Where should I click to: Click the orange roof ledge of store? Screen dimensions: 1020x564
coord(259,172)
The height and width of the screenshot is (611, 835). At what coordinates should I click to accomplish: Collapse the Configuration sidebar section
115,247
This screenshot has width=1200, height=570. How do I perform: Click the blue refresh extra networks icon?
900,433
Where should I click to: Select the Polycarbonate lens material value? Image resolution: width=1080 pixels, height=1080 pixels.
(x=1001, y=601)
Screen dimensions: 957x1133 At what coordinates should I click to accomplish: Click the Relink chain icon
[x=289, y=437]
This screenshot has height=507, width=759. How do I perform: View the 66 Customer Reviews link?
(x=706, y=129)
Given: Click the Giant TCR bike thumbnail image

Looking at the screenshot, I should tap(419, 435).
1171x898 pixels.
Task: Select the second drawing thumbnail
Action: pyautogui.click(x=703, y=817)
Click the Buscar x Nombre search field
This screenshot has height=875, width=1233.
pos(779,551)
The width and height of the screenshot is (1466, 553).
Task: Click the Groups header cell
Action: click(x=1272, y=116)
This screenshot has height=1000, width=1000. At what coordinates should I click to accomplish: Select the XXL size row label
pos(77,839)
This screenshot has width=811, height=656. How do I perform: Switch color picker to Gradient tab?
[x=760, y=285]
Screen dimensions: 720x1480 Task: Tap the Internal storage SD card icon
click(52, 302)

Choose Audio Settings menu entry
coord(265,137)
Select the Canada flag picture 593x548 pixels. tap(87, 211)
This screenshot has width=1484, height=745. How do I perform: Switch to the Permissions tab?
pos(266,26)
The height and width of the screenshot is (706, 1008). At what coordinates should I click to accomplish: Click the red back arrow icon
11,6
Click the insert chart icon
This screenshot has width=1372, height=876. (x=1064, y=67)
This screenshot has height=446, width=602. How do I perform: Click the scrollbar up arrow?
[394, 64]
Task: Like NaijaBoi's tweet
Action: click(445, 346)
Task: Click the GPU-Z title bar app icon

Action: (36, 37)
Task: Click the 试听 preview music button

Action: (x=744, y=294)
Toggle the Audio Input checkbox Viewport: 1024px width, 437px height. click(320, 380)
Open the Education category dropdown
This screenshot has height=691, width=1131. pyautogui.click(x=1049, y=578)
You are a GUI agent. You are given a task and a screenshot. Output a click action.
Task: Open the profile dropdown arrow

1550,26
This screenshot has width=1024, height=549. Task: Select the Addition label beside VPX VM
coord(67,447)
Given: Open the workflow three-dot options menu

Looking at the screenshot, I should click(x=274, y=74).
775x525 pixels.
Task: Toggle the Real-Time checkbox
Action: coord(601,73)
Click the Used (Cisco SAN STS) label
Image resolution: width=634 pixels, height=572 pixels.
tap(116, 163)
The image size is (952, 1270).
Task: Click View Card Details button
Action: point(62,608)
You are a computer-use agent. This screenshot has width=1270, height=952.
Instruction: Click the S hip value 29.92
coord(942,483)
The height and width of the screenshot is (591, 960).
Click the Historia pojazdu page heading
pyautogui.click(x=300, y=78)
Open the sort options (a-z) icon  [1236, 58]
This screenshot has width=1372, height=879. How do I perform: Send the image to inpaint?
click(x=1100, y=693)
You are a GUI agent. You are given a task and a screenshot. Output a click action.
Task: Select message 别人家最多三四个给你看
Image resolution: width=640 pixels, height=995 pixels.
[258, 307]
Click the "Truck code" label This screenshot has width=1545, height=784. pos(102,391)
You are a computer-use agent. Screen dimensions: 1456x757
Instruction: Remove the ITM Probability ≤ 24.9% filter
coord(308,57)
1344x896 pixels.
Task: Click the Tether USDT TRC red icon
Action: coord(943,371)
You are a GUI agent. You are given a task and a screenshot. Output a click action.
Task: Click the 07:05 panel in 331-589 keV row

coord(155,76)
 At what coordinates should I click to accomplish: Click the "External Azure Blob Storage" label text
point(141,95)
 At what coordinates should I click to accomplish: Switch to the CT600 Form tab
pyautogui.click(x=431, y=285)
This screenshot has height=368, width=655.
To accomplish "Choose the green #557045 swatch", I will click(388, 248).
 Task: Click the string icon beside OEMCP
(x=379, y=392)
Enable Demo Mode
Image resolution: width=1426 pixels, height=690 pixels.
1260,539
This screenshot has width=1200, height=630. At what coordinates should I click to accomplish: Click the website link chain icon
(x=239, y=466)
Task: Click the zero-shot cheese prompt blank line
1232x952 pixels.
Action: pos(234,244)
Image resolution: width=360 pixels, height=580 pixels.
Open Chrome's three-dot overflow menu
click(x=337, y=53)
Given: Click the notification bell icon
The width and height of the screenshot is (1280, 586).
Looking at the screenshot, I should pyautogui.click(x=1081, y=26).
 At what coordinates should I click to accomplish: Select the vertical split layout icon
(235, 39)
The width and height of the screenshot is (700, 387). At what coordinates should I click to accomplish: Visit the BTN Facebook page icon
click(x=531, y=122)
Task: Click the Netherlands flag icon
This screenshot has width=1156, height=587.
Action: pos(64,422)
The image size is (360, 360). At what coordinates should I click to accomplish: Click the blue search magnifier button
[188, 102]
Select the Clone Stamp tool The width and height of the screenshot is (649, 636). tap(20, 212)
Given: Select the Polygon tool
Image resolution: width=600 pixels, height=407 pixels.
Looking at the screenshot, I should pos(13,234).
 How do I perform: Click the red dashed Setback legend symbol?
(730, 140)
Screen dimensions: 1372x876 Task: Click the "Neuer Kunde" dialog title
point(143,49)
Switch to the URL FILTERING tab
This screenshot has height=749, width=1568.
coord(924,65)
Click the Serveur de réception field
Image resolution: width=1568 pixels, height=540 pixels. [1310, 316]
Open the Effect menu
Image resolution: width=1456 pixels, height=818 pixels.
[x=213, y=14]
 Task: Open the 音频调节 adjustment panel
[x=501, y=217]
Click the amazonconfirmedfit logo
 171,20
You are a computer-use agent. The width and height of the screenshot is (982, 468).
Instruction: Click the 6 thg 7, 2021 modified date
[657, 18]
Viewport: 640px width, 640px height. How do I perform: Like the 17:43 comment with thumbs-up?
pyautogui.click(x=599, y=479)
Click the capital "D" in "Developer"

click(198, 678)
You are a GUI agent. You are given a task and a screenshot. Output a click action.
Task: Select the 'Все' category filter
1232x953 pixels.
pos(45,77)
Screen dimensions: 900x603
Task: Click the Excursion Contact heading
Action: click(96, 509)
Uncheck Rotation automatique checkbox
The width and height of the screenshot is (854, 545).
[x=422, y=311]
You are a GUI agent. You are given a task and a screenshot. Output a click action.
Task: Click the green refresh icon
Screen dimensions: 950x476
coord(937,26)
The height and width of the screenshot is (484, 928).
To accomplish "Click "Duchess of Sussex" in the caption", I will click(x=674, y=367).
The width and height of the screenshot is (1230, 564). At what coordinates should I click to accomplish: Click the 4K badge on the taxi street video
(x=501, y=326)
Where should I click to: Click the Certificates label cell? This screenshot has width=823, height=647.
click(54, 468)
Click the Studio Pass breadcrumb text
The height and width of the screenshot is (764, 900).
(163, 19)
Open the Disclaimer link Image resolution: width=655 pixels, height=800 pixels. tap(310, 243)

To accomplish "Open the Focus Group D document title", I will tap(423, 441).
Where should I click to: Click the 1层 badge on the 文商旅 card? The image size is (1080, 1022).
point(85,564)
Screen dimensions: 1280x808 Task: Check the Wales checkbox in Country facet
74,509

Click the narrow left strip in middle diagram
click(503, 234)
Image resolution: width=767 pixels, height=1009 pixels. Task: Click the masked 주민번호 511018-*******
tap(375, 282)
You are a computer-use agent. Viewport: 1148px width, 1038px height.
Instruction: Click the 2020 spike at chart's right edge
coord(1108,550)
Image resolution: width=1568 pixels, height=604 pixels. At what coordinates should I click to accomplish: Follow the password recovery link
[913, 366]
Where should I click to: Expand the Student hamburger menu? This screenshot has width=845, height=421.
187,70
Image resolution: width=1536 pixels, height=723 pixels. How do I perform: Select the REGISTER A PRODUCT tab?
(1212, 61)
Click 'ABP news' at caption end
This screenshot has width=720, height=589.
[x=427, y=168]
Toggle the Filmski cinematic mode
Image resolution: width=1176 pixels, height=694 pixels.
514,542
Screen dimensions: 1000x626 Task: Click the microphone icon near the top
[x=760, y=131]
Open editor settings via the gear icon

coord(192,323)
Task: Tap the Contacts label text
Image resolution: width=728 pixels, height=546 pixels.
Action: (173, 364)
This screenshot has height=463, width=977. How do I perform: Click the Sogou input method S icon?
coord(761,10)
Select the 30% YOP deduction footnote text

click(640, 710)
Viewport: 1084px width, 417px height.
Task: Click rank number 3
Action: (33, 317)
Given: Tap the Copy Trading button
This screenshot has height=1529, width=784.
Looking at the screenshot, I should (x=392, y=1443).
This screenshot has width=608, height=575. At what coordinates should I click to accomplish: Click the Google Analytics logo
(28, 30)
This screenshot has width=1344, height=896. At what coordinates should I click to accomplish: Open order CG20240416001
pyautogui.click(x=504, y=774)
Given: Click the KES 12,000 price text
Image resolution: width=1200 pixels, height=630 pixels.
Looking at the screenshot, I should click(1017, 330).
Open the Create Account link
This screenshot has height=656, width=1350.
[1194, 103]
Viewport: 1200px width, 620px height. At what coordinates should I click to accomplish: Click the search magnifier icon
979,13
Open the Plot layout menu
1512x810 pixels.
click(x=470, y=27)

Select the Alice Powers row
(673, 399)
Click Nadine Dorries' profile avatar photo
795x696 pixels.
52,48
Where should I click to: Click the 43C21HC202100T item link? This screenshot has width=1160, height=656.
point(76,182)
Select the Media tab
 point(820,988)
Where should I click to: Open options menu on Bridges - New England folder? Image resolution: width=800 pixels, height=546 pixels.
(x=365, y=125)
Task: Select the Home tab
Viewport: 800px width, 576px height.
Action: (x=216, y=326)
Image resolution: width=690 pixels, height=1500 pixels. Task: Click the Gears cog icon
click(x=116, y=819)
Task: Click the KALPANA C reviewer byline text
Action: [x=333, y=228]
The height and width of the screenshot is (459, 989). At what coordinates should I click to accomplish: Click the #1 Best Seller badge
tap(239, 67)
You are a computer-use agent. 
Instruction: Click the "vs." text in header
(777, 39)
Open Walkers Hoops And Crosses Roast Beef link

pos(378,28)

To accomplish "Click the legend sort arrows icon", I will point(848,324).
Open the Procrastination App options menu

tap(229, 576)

### TRY IT
Go through the data and show every line where "flag" occurs.

### SOLUTION TO THIS PROBLEM
Select the Canada flag picture 593x548 pixels. tap(87, 211)
Task: Click the Netherlands flag icon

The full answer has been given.